_Selected text_

# Catfish Tournament $10,000  1st place



## gatorhater

Altamaha River in Jesup Ga.  Call the Wayne County Tourism Board with questions (912)427-3233. Tournament to be help May 2-3. Biggest Catfish tournament in Southeast United States. Pays through about 10 places. 150 boats with about 350 fishermen last year


----------



## brother hilljack

Wish I could make it, but it will not be this year. Good luck to all


----------



## j_seph

If you fish this tournament you are allowed 1 dead fish and the other 4 *must* be alive to weigh in and we have the option to turn them back into the river alive to continue to grow


----------



## brother hilljack

j seph, good luck to you in the event!


----------



## robuga

*How much??*

Entree Fee??


----------



## gatorhater

Entry fee is $100.00 per person with minimum two paying people per boat. Winners must pass lie detector. $50,000 for state record and $100,00 for world record. Kids under 16 fish free.


----------



## Big7

*Do you need a partner?*



gatorhater said:


> Entry fee is $100.00 per person with minimum two paying people per boat. Winners must pass lie detector. $50,000 for state record and $100,00 for world record. Kids under 16 fish free.



Why???  Skeered someone will bring one in from 
Santee-Cooper?  
That's where I go twice a year and wear em' out!

Seriously, why the lie detector test.

BTW - If anyone with a river boat needs a partner,
I'll go. Power trim is out on my boat. $$$
With the obamaconomy it may be a while before I can fix it.
We can take it too... For a back up boat.

I have enough BIG CAT tackle for two people and some back-up too..
If you have the boat -I have the rest.

Please PM me your phone number if interested.

Big7


----------



## Big7

*One more thing...*

One more thing...

Are there any RV parks or camp grounds near
the ramp?


----------



## gatorhater

right on top of the hill. The lie detector is to help deter cheating.


----------



## Beasley

well who won and lets see some results.


----------



## gatorhater

1st - $10,000 won by Mike Williams and Stacy Adams (Hazelhurst)
2nd- $5,000 won by Kade Anderson and Ken Herrin (Jesup)
3rd- $2,500 won by Brandon Creamer and Tim Tressell (Reynolds)
not sure on 4-15,   Big fish $1,000 Ken Herrin  and Kade Anderson
biggest by woman $250.00 by Leslie Thompson of Americus
biggest by kid $250.00 and row boat by Brady Buchan
biggest non catfish $250,00

Total winning weight 30.94,   biggest fish 25.36

105 boats entered with 243 competitors with approximately $24,500 paid out in prizes


----------

_Data excerpt_
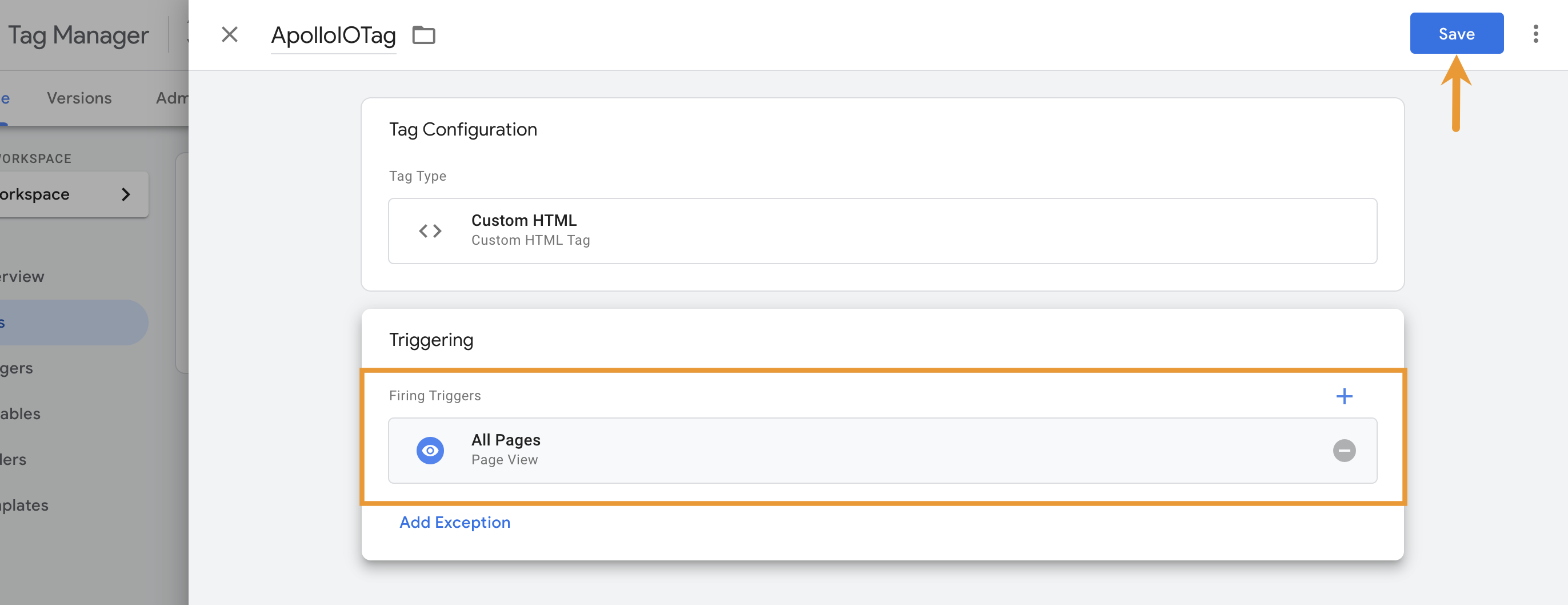The height and width of the screenshot is (605, 1568).
Task: Open the three-dot more actions menu
Action: 1535,34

_Goals_
(1) In the catfish tournament thread, turn the paragraph beginning "Altamaha River in Jesup Ga." into a short bulleted list that keeps its main facts.
(2) According to the results posted in the catfish tournament thread, how many boats entered?

_Results of the tasks_
(1)
- Location: Altamaha River in Jesup, Ga.
- Questions: call the Wayne County Tourism Board at (912)427-3233
- Dates: May 2–3
- Billed as the biggest catfish tournament in the Southeast United States
- Pays through about 10 places
- Last year: 150 boats and about 350 fishermen

(2) 105 boats.